==== DATA RECORDS

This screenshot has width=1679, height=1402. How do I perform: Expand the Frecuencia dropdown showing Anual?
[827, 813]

========
==== DATA RECORDS

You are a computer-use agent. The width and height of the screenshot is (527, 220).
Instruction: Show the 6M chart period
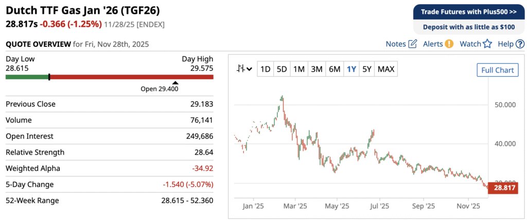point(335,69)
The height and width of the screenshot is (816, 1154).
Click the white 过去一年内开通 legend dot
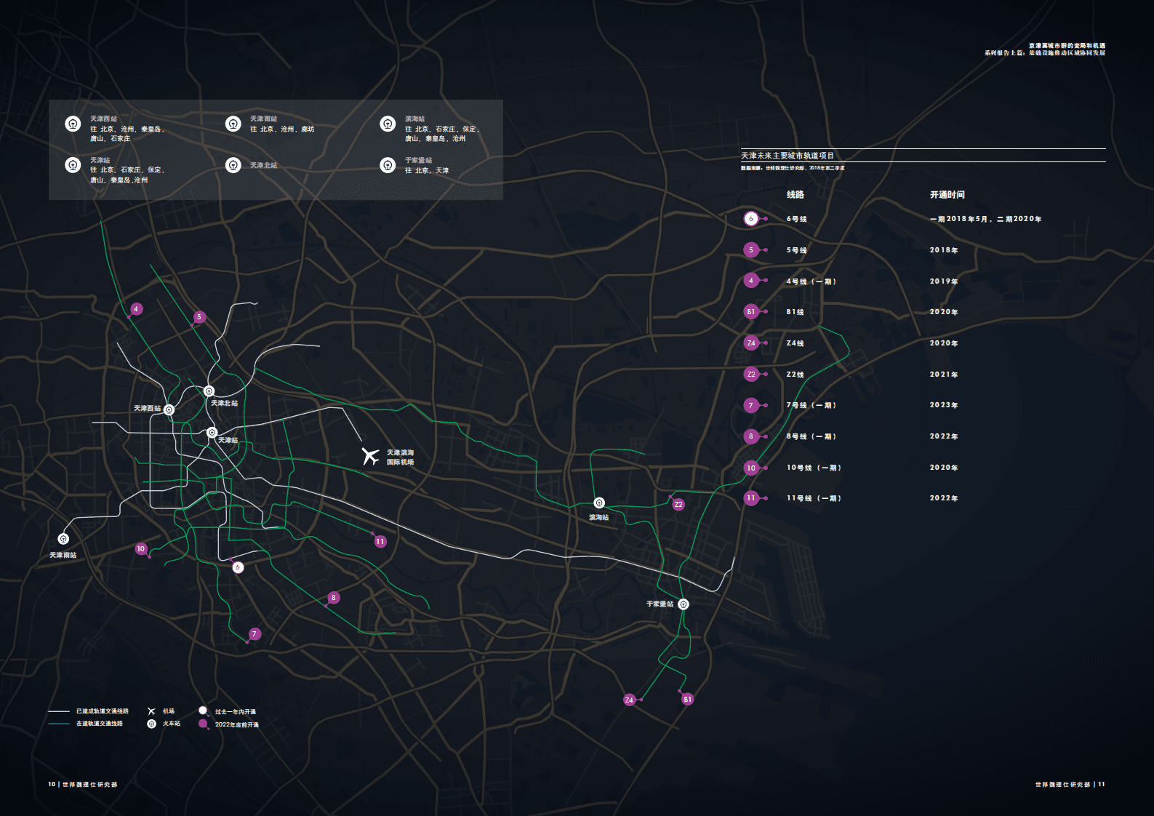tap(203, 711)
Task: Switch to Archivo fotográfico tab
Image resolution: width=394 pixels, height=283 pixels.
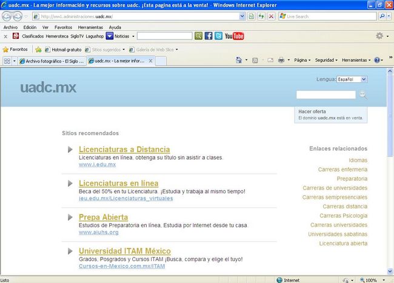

========
==== DATA RECORDS

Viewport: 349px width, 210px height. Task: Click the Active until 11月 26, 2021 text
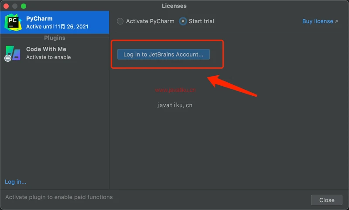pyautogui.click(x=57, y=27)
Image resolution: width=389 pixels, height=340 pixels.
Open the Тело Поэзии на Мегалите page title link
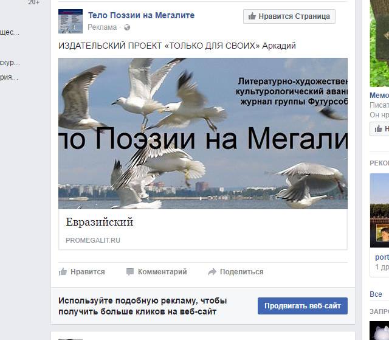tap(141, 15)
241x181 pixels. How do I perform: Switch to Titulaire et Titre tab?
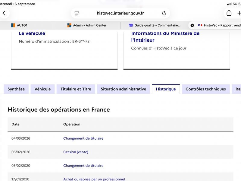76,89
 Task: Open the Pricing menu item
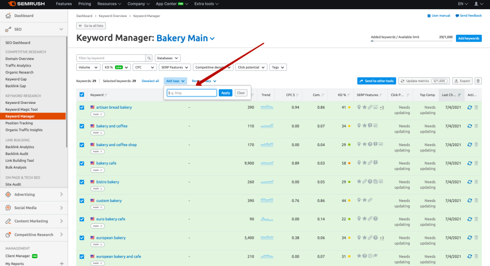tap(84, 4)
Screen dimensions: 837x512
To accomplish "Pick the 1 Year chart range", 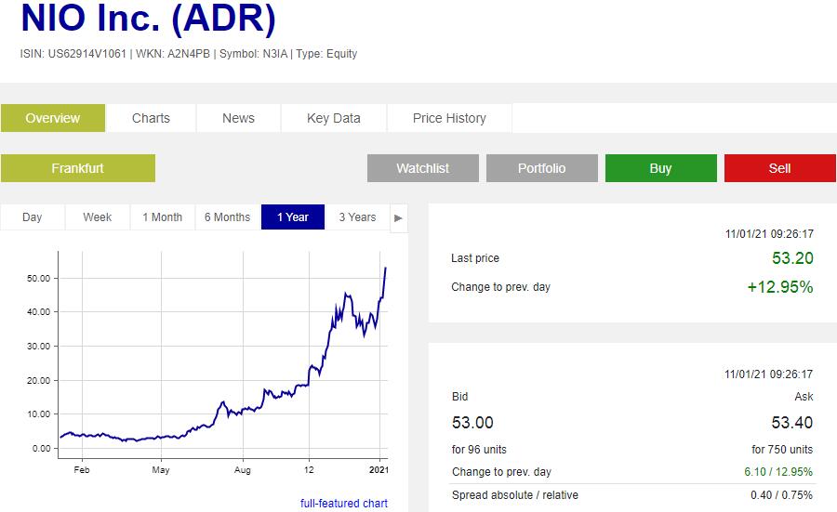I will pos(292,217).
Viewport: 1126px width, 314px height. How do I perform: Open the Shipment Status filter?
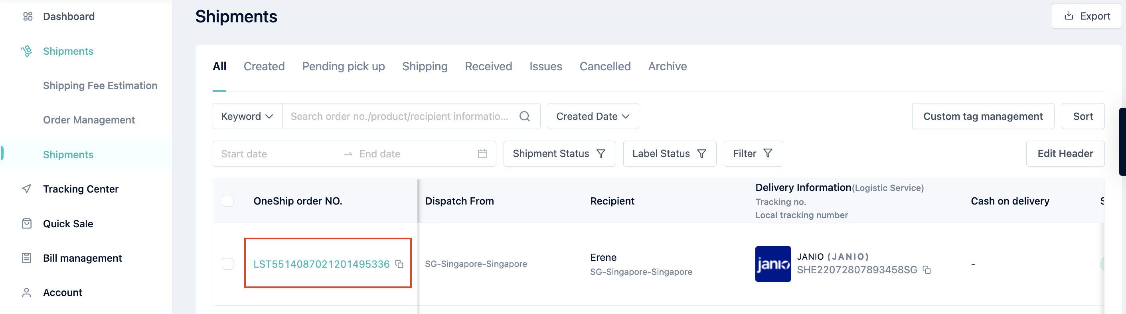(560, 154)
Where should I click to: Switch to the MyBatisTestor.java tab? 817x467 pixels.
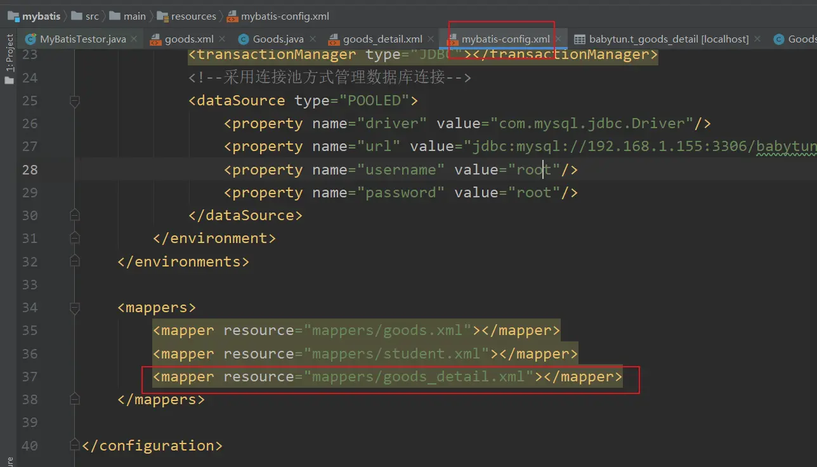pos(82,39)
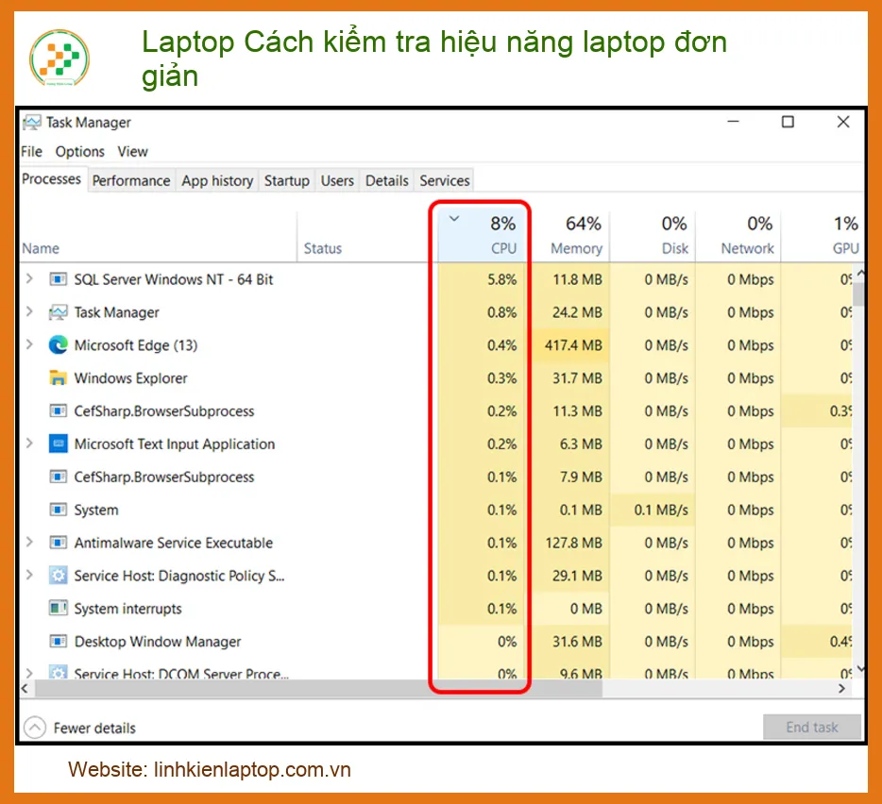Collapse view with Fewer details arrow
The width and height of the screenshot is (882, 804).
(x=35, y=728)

========

▶ **TO DO**:
Pictures aside, return exactly the lines from the data above, starting at the line that has "You are a computer-use" and ending at the line that has "Image resolution: width=394", both included.

▶ **EXERCISE OUTPUT**:
You are a computer-use agent. The width and height of the screenshot is (527, 220).
Instruction: Show the 6M chart period
point(335,69)
The height and width of the screenshot is (816, 1154).
Click the white 过去一年内开通 legend dot
tap(203, 711)
Task: Switch to Archivo fotográfico tab
Image resolution: width=394 pixels, height=283 pixels.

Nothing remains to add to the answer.